((

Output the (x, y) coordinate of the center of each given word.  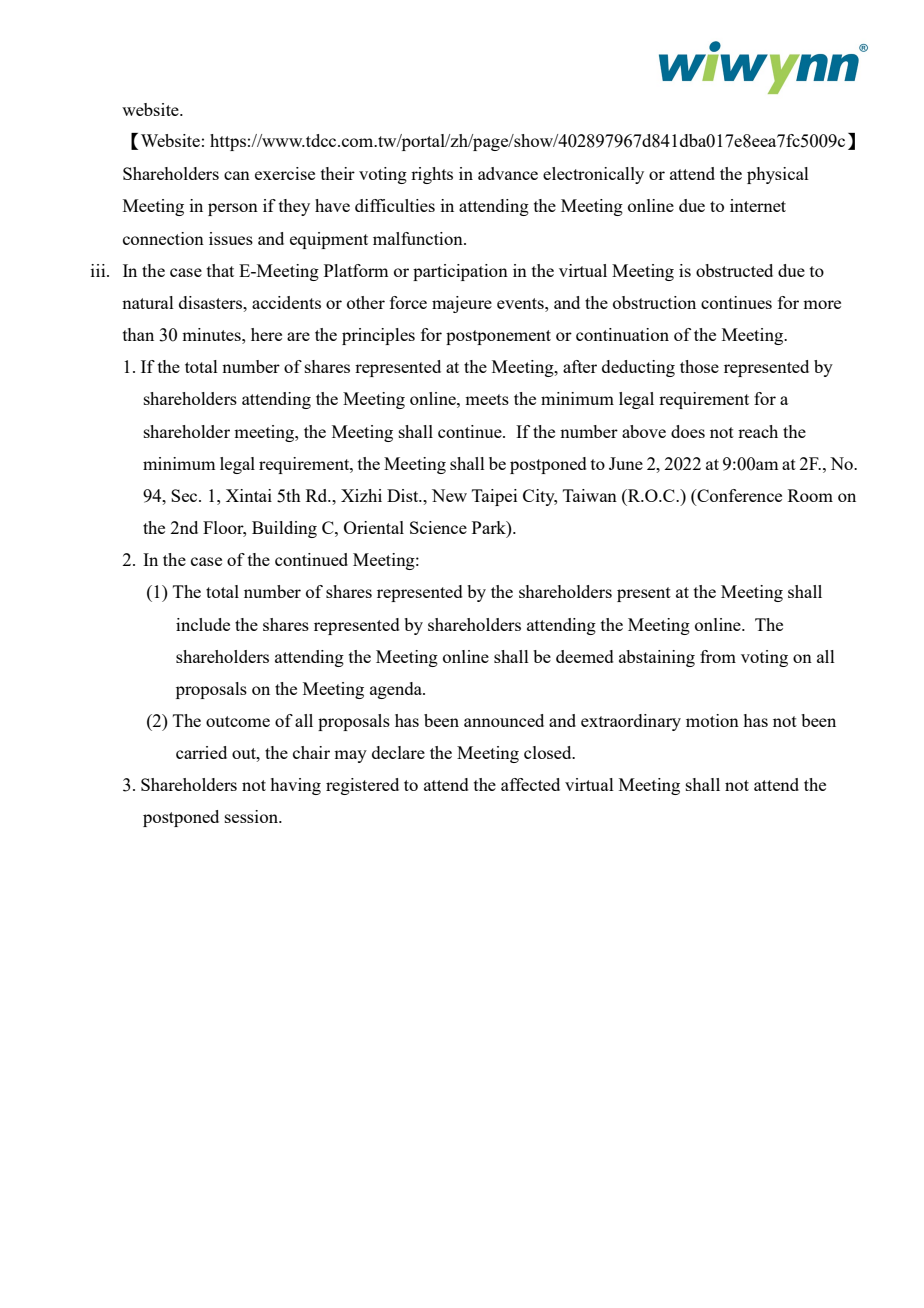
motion (712, 720)
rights (432, 175)
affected (530, 784)
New (449, 495)
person (233, 209)
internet (758, 205)
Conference (738, 497)
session (252, 816)
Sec (185, 495)
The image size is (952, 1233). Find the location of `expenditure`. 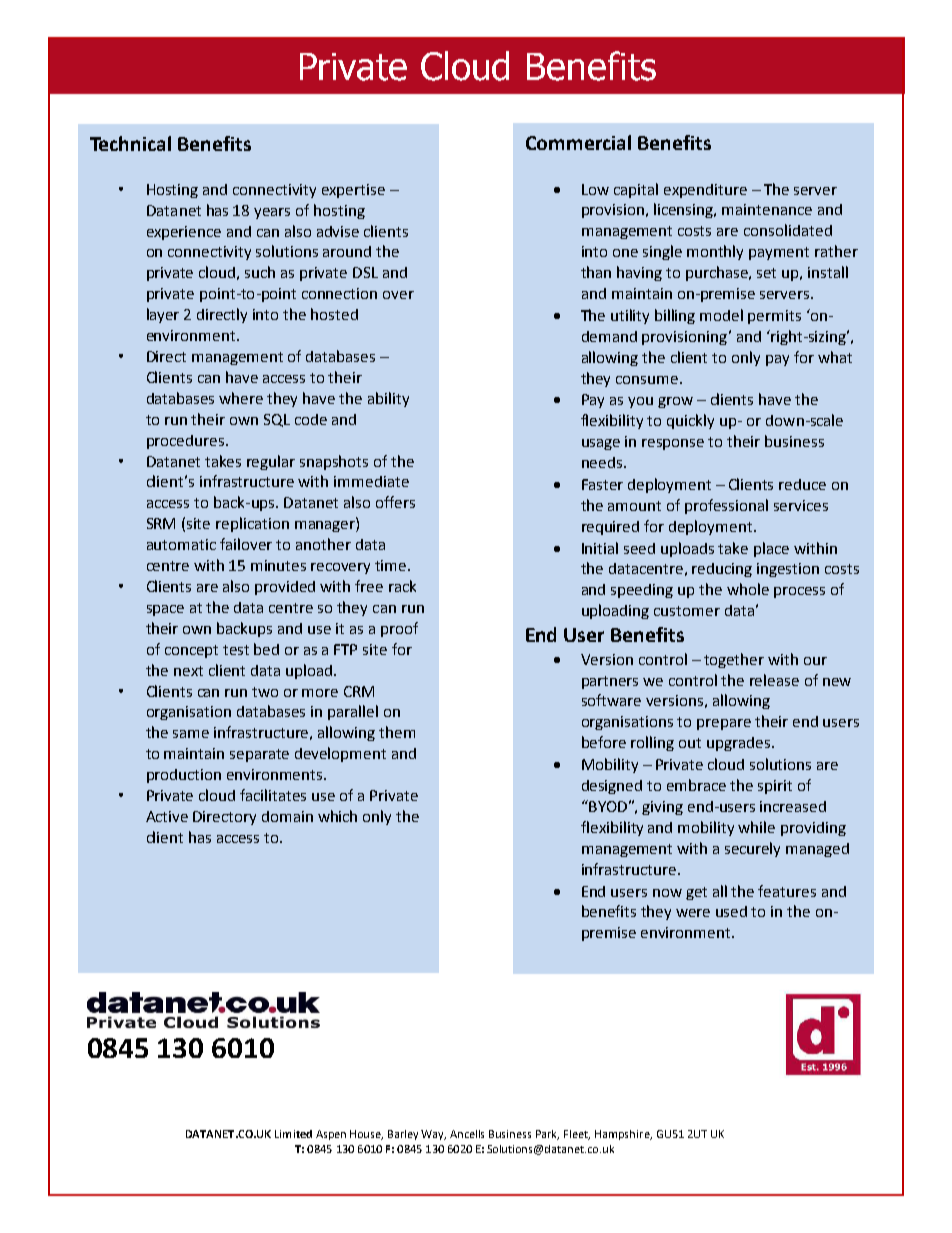

expenditure is located at coordinates (705, 191).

))

The exercise: Convert the items starting at the line containing "Sec (185, 495)" and ending at the last item into a two-column CSV with the headers item and answer. Give one row per item, put each item's text and its answer in a single quoted field with line breaks replaced by spaces, and leave out the pictures.

Response below:
item,answer
"Sec","(185, 495)"
"The image size is (952, 1233). Find the location of `expenditure`.","expenditure is located at coordinates (705, 191)."